But not too much, because you've got to carry it back with you. Speaking of,
easy-to-carry packages of toilet paper or paper towels are typically
astronomically more expensive than the giant packs, wtf. So, you get back to
the bus stop laden down with stuff, everything goes pretty well on the trip
back, and it only took, let's say, an hour and a half! Yay. You're never
buying ice cream again.

But, you didn't get enough for your family for the whole week. You do it all
again two days later -- you could have waited a couple more days, but the
restricted weekend hours don't work out, or maybe you only have two days a
week where that 7pm-latest-bus-run isn't too late (assuming you're comfortable
trusting the last bus to get you home). You head out again, but this time,
your first bus is very late.
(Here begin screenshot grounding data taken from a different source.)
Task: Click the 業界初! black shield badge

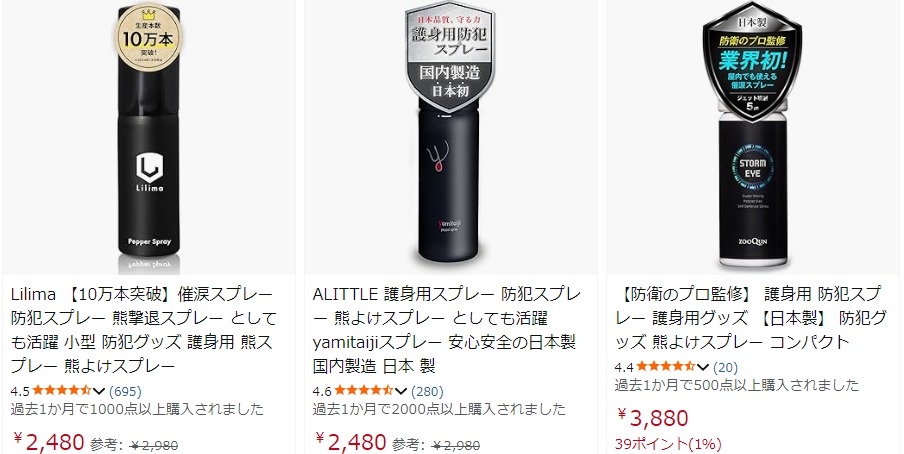Action: pos(752,61)
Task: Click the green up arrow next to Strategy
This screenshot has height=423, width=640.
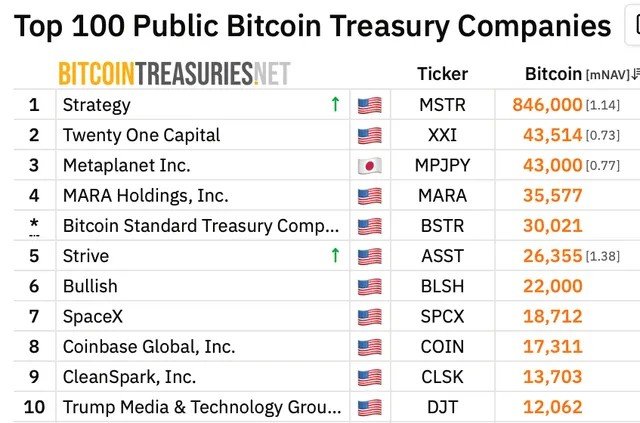Action: [x=335, y=104]

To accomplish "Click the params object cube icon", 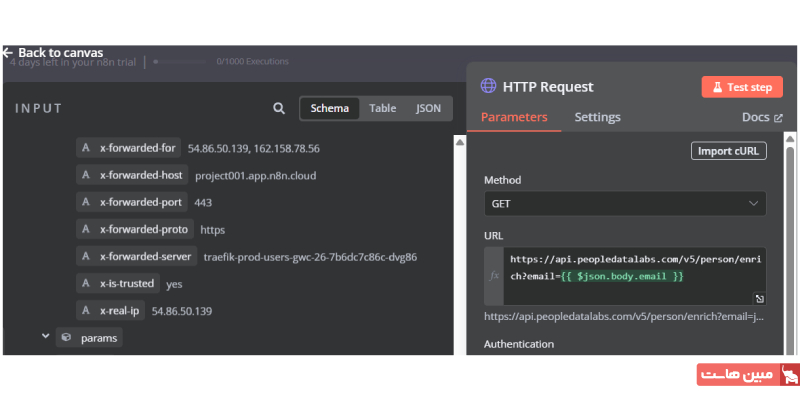I will click(x=65, y=338).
Or your second bus never shows. Or you miss your
bus home, the last bus of the night, and now you have to call a friend or
Uber.

This is all if you're lucky enough to live anywhere where trying this even
makes sense. This is assuming your schedule isn't entirely incompatible with
the bus schedule, and you can afford to be gone for however long the ordeal
takes (my grandmother is a retired nurse living with her friend, who has
Parkinson's; my grandmother tries not to leave for more than about an hour
without someone else to watch her friend).

The price of public transport is not the $ for the ride; that could often be
accounted for simply by the price difference between convenience store milk
and Walmart milk.

In many cities, public transportation is used nearly exclusively by 1) lucky
people who live right on the most reliable routes, 2) unlucky people who have
_very_ little else to do with their time.

The other day, I missed a bus in downtown Seattle. I could wait 5 minutes for
the next bus (different route) coming by that stop, but have to walk an extra
block at the end, or wait 10 minutes for the next bus of the route I missed. I
said fuck it, didn't take any bus, and instead grabbed a delicious lunch at a
hole-in-the-wall place a block away. This is not an accurate representation of
public transportation in most cities.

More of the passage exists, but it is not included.